Marc Raisière part de Belfius après un record de bénéfices
Marc Raisière cédera son poste de CEO de Belfius à Olivier Onclin en avril, après 14 années à la tête de l’entreprise. Belfius affiche 1,16 milliard d’euros de bénéfices nets et prévoit de verser au moins 454 millions de dividendes à l’Etat fédéral en 2026.
Après 14 ans à la tête de Belfius, Marc Raisière s’apprête à transmettre les rênes. En avril, il cédera son poste de directeur général à Olivier Onclin. Cette décision résulte d’un choix personnel : « J’ai pris la décision de ne pas demander un renouvellement. J’estime, après 14 années de fonction de CEO, qu’il faut passer la main. On n’est plus capable de se réinventer. »
Le futur ex-CEO de Belfius a donc présenté pour la dernière fois les résultats du bancassureur, qui affichent des bénéfices records. Belfius enregistre 1,16 milliard d’euros de bénéfices nets. Un bilan positif qui donne à Marc Raisière confiance en l’avenir de Belfius : « La dynamique commerciale est excellente sur tous les piliers », qu’il s’agisse du corporate banking, du retail, de l’assurance ou du private banking, ajoute-t-il. « Sans perdre notre ADN puisque nous sommes toujours le banquier des CPAS et du secteur public. »

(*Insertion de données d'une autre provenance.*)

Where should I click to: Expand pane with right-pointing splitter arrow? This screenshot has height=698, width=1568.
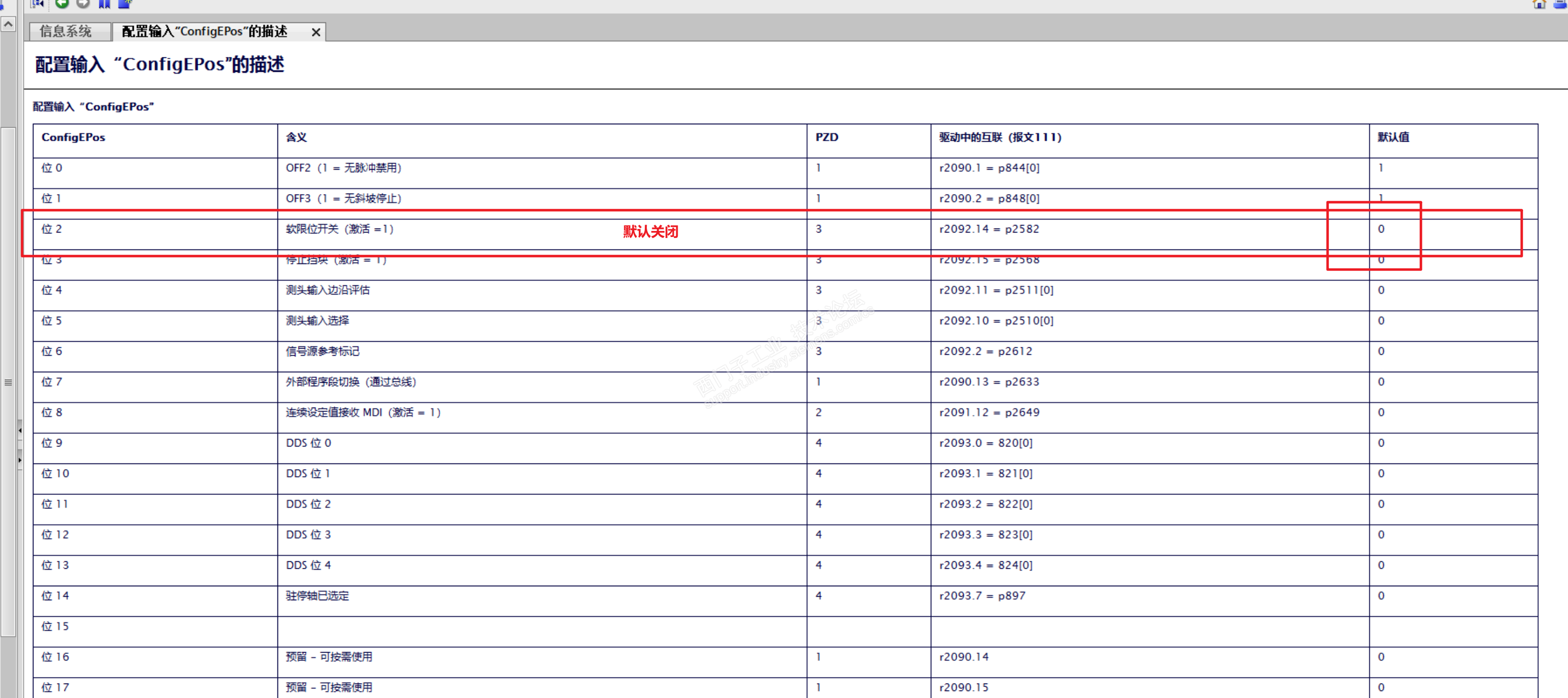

La banque, qui demeure actuellement 100% publique, envisage de verser, en 2026, au moins 454 millions de dividendes à l’État fédéral, son unique actionnaire (dont 250 millions d’euros ont déjà été distribués, anticipativement l’année passée, à titre de dividende intérimaire). « Je crois que l’État est très satisfait », commente fièrement le CEO.
### Un bilan « très satisfaisant »
Lorsqu’il évalue son bilan, Marc Raisière privilégie le rationnel aux émotions. « Tous les KPIs ou tous les indicateurs sont favorables. Nous avons un taux d’engagement de nos collaborateurs qui est au-delà des 90%, quand on parle du top management. Lorsque je constate les indicateurs financiers, nous sommes aujourd’hui avec des résultats qui sont excellents. »
Le CEO se dit « très satisfait » de ce bilan, estimant que Belfius a « totalement joué son rôle financièrement d’acteur majeur de l’économie belge, tout en protégeant, en étant présent vis-à-vis des familles qui ont effectivement un peu plus de difficultés aujourd’hui ».
### De la direction au Conseil d’administration
Bien que Marc Raisière s’apprête à quitter la direction opérationnelle de Belfius, il prévoit de rester proche de la banque. À la demande de l’État belge et du Conseil d’administration, il en deviendra le président. « C’est une énorme marque de confiance », souligne-t-il, avant de promettre son soutien à la nouvelle équipe de management qui succédera à la sienne à partir du mois d’avril, « de manière qu’elle porte Belfius à un niveau que moi-même comme CEO je n’aurais pas pu porter ».
### La vente d’une partie du capital en préparation
Mi-décembre, l’État belge annonçait son intention de privatiser partiellement Belfius, en vendant au maximum 20% de ses parts. « Les équipes sont en train de le préparer. Ce sera pour mon successeur, Olivier Onclin. Et je crois que nous faisons tout pour être, entre guillemets, prêts cette année », explique Marc Raisière, tout en restant prudent sur le calendrier.
Quant au profil des potentiels futurs investisseurs, le CEO évoque le cadre de gouvernance auquel il est soumis : « Je ne peux pas répondre à cette question. »
### Peu de regrets
Des regrets ? Marc Raisière n’en exprime pas, ou peu. « C’est un mot fort », répond-il. Bien que certains projets n’aient pas abouti, le CEO de Belfius préfère se tourner vers l’avenir. « Je ne suis pas quelqu’un qui se retourne vers le passé. Je vois surtout tous les dossiers que nous allons pouvoir analyser, et sans doute quelques M&A (fusion-acquisition) que nous allons faire. » Marc Raisière pense notamment à l’acquisition d’un tiers de Candriam, une société de gestion d’actifs, ou à une prise de participation majeure dans une insurtech, une entreprise qui développe une solution technologique dans le domaine de l’assurance, comme Alan (pionnier français de l’assurance santé 100% numérique).